Aim of the task.
The answer must be every line of the data that holds the word "dimensions".

BEGIN Material provided

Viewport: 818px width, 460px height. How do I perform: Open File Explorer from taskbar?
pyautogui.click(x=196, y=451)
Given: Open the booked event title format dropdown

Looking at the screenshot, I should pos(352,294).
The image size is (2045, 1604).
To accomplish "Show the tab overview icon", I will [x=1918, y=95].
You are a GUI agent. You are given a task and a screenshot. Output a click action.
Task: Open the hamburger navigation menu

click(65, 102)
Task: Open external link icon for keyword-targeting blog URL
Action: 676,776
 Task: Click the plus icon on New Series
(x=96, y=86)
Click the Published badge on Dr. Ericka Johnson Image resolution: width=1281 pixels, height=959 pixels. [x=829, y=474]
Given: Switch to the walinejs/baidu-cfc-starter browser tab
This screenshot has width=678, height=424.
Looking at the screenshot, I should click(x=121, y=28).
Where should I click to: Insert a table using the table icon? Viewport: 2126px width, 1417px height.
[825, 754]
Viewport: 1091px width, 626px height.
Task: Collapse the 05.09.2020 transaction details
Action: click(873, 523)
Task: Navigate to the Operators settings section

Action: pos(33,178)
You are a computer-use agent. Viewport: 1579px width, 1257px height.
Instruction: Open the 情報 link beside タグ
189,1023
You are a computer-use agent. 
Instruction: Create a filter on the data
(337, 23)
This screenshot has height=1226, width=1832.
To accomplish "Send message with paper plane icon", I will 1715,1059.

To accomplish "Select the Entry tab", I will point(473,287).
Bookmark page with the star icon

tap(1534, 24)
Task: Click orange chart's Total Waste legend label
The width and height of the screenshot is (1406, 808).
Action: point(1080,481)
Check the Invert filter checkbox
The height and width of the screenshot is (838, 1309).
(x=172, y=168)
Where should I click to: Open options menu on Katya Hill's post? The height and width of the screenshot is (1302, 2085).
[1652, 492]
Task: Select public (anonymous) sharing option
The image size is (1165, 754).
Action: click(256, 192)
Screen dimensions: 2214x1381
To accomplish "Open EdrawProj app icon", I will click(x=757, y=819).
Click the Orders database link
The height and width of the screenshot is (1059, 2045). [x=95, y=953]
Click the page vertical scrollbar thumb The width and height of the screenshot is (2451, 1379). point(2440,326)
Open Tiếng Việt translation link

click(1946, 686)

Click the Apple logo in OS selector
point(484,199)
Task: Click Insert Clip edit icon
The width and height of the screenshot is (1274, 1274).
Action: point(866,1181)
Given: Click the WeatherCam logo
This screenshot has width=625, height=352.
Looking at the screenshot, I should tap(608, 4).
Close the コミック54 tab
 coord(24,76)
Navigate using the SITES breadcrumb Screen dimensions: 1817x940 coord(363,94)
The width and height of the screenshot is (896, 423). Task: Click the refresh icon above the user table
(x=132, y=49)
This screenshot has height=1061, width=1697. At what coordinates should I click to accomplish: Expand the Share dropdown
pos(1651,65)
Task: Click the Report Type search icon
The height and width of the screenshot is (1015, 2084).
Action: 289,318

END Material provided

Your solution.
Screen dimensions: 2214x1381
Navigate using the SITES breadcrumb Screen dimensions: 1817x940 coord(363,94)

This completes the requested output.